I believe that the Republicans have lost touch with the average citizens in America and under Bush/Cheney/Rove have aligned themselves with the corporate world and special financial interests over that of the public interest. Democrats meanwhile are aligning themselves with the public interest and individual rights and protections over corporate interests.
And I think the Democrats are going to increase significantly their numbers in Congress as well as win the Presidency because the American people are ready for change. They have seen the consequences of putting special interests and corporations in charge of running the country. They are ready to put the public interest back into our government goals and agenda rather than the profit motive of individual and corporate greed.
The March 2008 AARP Bulletin gives some historical perspective and some of the factors contributing to the current gridlock in Congress.
“Many political analysts trace the polarization to the 1980s presidency of Ronald Reagan and his bitter tug of war with a Democratic Congress. Reagan moved the Republican Party to the right, shunning liberal or even moderate Republicans…..
Consolidated around conservatives, the GOP grew stronger and, in the 1994 elections during President Clinton’s first term, took control of both the House and Senate, though by margins too slim to exert unrivaled power. In the House, leaders such as Speaker Newt Gingrich, R-Ga., and Majority Leader Tom DeLay, R-Texas, who were very conservative, gave no quarter to those who disagreed with them, even in their own party. They took hard-line positions and refused to compromise….
Democrats, crushed under Republican power, moved left and in 2006 returned to power in the House under liberal Speaker Nancy Pelosi, D-Calif. But they, too, found their majority too slim to govern efficiently. Neither party has the numbers to impose its will nor the inclination to make the kinds of compromises that lead to landmark legislation.”
The main reason stalemate remains is because of the filibuster. Because Democrats control the Senate by only a 51 to 49 margin, Republicans despite being the minority, are refusing to compromise on most issues, thus preventing most legislation from passing.
As AARP notes:
“Senate rules provide for filibuster, a procedure that can prolong debate and requires 60 votes to stop. Historically it was rarely used—fewer than seven times a session in the 1960s. Now virtually any vote of consequence requires a filibuster-proof 60-vote majority to close off debate. Last year, minority Republicans used filibusters a record 78 times, nearly 50 percent more than the previous high of 42 in 2002, when Democrats were in the minority.”

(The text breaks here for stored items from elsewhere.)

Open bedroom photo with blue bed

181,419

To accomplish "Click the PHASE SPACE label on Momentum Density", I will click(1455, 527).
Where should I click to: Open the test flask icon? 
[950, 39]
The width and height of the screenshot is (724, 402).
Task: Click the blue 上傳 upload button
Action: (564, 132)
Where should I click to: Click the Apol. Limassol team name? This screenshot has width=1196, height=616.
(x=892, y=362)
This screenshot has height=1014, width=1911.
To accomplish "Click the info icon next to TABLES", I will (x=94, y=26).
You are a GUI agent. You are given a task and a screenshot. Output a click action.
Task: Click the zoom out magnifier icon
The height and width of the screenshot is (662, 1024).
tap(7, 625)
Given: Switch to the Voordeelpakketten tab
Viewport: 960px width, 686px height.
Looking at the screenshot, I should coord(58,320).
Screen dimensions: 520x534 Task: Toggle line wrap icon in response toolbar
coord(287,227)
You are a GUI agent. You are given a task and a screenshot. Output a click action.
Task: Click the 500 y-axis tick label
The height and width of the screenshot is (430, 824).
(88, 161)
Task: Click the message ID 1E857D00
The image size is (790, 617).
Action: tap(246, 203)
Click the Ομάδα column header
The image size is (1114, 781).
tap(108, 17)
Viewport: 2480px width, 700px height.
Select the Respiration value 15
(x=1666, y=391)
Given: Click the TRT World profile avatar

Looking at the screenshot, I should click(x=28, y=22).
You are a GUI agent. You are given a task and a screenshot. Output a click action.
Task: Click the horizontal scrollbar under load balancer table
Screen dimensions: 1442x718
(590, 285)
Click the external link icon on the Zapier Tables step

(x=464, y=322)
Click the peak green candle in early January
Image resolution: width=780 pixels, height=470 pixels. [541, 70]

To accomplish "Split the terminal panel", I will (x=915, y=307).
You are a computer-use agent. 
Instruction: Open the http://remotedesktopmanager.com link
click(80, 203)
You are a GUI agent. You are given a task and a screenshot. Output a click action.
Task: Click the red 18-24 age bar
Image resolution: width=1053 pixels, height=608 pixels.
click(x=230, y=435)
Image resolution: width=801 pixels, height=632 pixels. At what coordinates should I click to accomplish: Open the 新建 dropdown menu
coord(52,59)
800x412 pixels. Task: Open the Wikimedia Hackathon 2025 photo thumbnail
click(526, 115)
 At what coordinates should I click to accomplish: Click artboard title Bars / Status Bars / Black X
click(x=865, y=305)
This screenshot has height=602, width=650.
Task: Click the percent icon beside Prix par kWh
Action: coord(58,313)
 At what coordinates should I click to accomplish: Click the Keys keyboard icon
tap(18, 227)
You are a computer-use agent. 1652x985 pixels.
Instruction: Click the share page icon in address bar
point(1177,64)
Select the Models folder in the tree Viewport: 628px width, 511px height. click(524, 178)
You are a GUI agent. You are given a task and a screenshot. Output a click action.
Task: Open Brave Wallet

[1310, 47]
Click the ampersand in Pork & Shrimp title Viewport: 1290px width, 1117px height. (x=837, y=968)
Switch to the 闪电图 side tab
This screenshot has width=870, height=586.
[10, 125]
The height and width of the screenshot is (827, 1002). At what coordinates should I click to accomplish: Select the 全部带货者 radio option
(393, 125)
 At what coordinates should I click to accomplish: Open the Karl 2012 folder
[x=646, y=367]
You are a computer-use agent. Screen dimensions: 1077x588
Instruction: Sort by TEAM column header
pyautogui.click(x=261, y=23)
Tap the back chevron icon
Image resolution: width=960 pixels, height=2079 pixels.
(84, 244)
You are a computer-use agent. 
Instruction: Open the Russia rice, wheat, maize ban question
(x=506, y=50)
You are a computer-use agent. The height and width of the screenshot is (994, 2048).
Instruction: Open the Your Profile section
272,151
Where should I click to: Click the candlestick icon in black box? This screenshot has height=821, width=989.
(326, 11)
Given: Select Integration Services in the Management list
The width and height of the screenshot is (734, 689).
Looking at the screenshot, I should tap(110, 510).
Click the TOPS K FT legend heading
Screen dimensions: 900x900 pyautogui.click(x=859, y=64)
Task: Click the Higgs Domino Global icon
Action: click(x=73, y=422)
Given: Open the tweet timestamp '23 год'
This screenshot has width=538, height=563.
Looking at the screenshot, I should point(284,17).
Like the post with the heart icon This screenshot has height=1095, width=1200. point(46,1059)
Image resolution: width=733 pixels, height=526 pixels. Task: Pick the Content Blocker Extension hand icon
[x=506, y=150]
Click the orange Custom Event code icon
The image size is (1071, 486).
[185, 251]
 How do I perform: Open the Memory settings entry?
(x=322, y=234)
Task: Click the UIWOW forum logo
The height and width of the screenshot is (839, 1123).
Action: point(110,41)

So what’s the answer. AARP goes on to say:
Even the most inspirational presidential vision, oratory and leadership are unlikely to move major legislation. [Emory University Professor Meade]Black says it takes one party or the other accumulating enough seats in both houses of Congress to ram bills through on its own. Gridlock in the early 20th century ended in 1932 when Franklin D. Roosevelt and Democrats seized lopsided control of Congress (a 60-35 margin in the Senate and a 310-117 margin in the House).”It’s not the parties coming together, it’s one party moving into the position of being a governing majority,” Black says.
AARP goes on to quote former Senator Bob Graham as saying that “History tells us that bipartisanship is possible.” but I believe that the burden is on the Republicans to prove that point. I don’t agree with Graham’s optimism based on the recent Republican history. When they most recently controlled Congress they acted as bullies. I have heard both Democratic Congressman Jim McDermott and Jay Inslee repeat how under Republican leadership Democrats were excluded from helping to write legislation and they literally only saw bills right before they were to vote on them.
Bipartisan works only if you agree to share power and Republicans have done their damnest to ignore Democrats and legislate unilaterally when they were in power. And they are continuing to do all they can to obstruct Congressional action by increased use of the filibuster and the continued threat and use of a Bush veto. The only way to stop Republican obstructionism is to vote them out of office. And I think that is what the public is going to do come November.